→ WORK TO DO: Rewrite the data from the line with "This screenshot has height=1158, width=752." to the line with "(x=71, y=1092)", putting "part number" in place of "catalog number" and changing nothing else. Leave the pictures out of your answer.

→ SOURCE MATERIAL:
:::::

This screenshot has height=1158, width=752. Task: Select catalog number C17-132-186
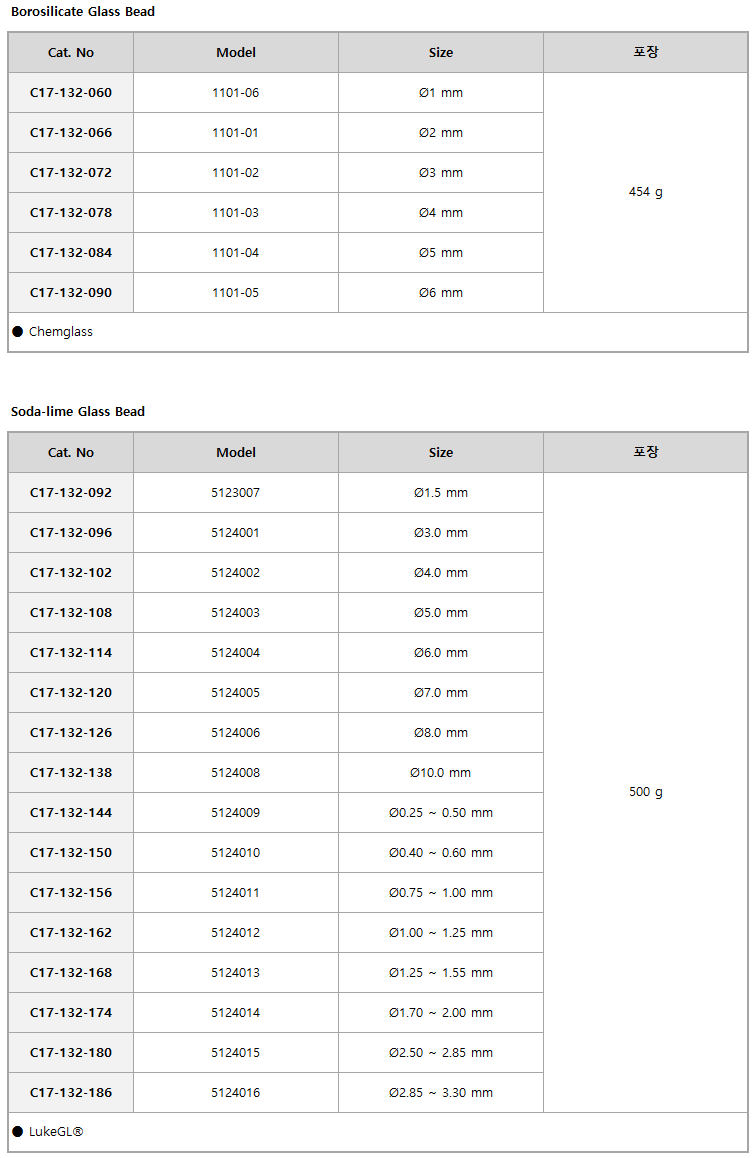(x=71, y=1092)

:::::

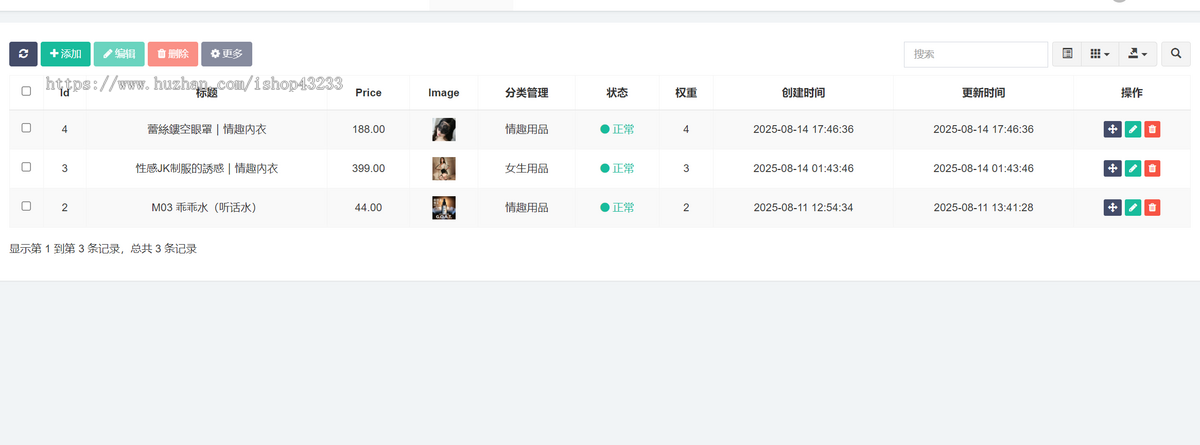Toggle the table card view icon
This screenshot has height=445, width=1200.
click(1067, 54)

:::::

→ RESPONSE TO THE TASK:
This screenshot has height=1158, width=752. Task: Select part number C17-132-186
(x=71, y=1092)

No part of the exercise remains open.